Bundesländer bremsten Umsetzung
Brysch erinnerte an einen Beschluss des Bundestags von vor sechs Jahren: Seitdem sollten Bürger sich auch direkt auf den Ausweisstellen in das Zentralregister eintragen können. Die Bundesländer hätten sich jedoch geweigert, diese gesetzliche Pflicht umzusetzen. „So gibt es deutschlandweit in kaum einer Kommune für jeden zugängliche datenschutzsichere Terminals“, erklärte Brysch und fügte hinzu, dass dies der Grund für die geringe Registrierungsquote sei.
Kommune soll Pflicht gestrichen werden
Die Kritik des Verbands-Vorstands richtet sich gegen die geplante Streichung der kommunalen Einrichtungspflicht für barrierefreie Angebote. Statt die Länder zur Gesetzestreue aufzufordern, werde diese Verpflichtung nun offenbar aufgehoben.
Register kam trotz Ablehnung der Widerspruchslösung
Der Bundestag hatte 2020 einen Vorstoß für eine Bedingungslose Widerspruchslösung abgelehnt, aber gleichzeitig die Einrichtung eines Organspende-Zentralregisters beschlossen.
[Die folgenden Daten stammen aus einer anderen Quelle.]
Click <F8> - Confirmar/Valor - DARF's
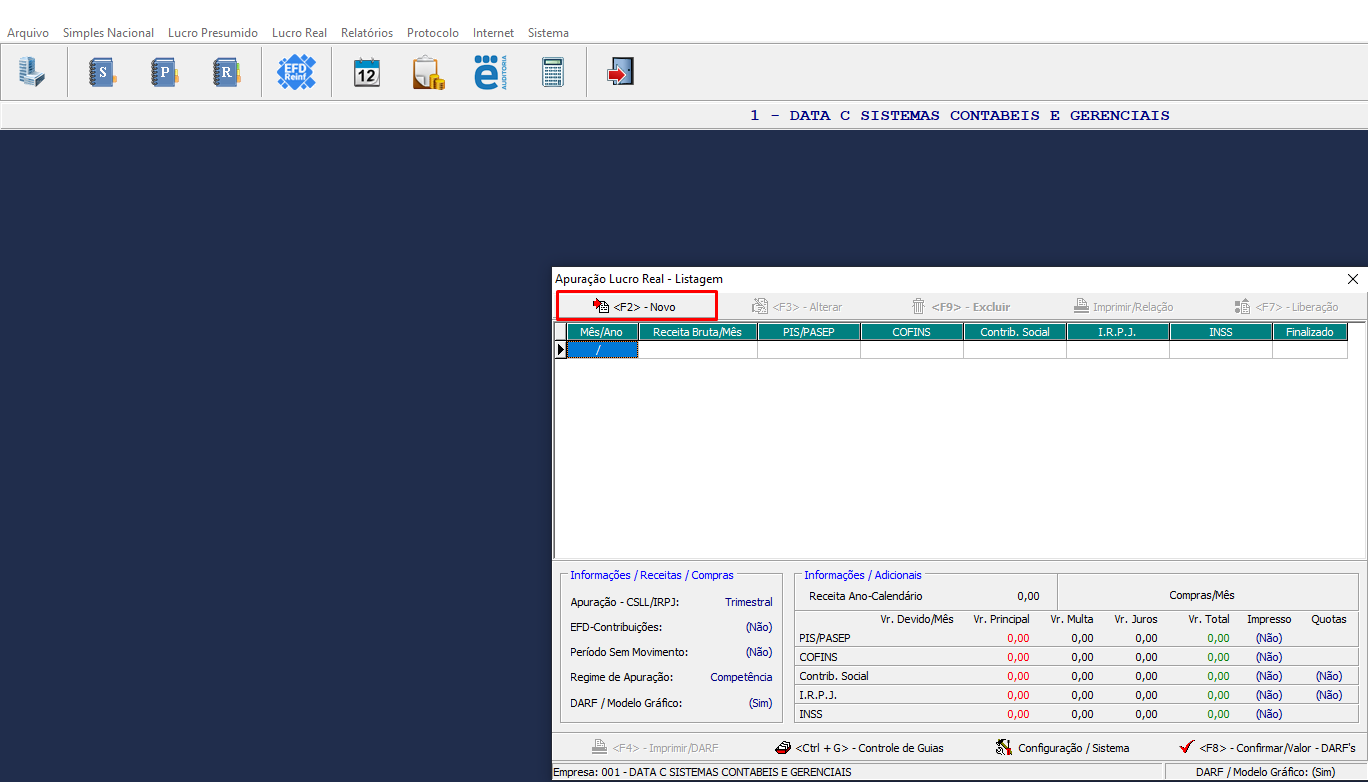This screenshot has width=1368, height=782. click(1267, 747)
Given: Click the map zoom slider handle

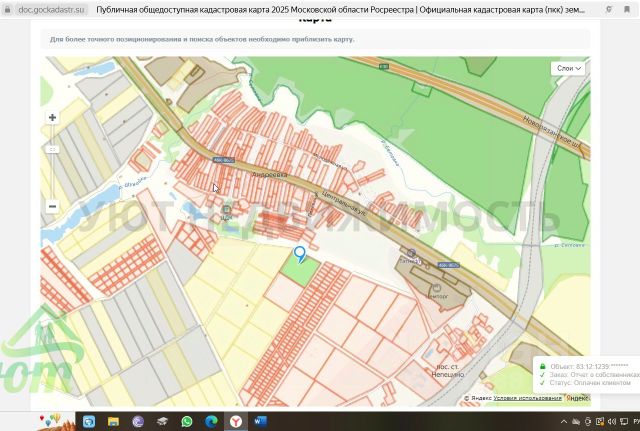Looking at the screenshot, I should click(52, 149).
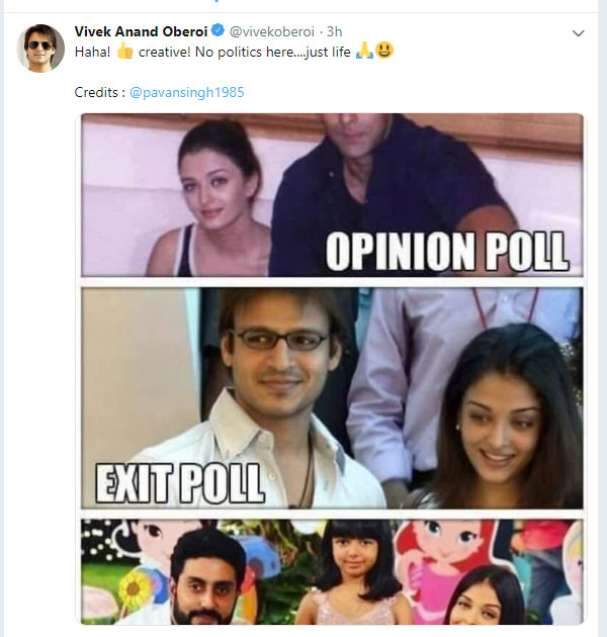Open the middle Exit Poll meme panel
607x637 pixels.
pos(331,399)
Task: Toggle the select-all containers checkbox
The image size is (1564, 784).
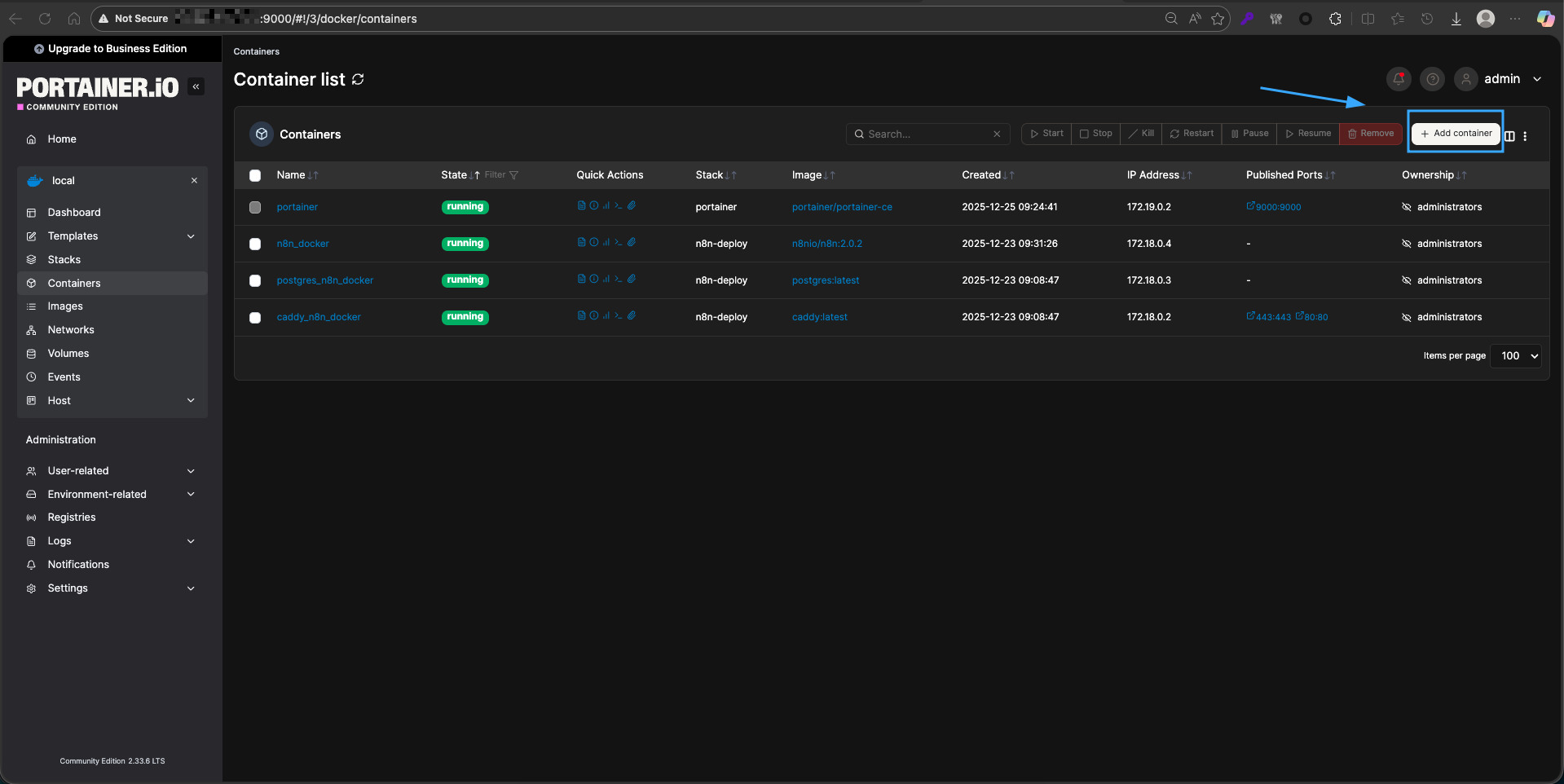Action: (x=255, y=175)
Die Gesundheitsminister der Länder forderten anschließend den Bund auf, die Möglichkeit der Eintragung auf Ausweisstellen wieder zu streichen. Diesem Wunsch kommt die Bundesregierung nun nach. Die Änderung ist Teil der Novelle des Transplantationsgesetzes, die auch die Überkreuzspende ermöglichen soll. Eine Expertenanhörung dazu ist für Mittwoch im Bundestag angesetzt. Seit der Einführung Mitte März 2024 haben sich eine halbe Million Menschen in die Organspendedatenbank eingetragen.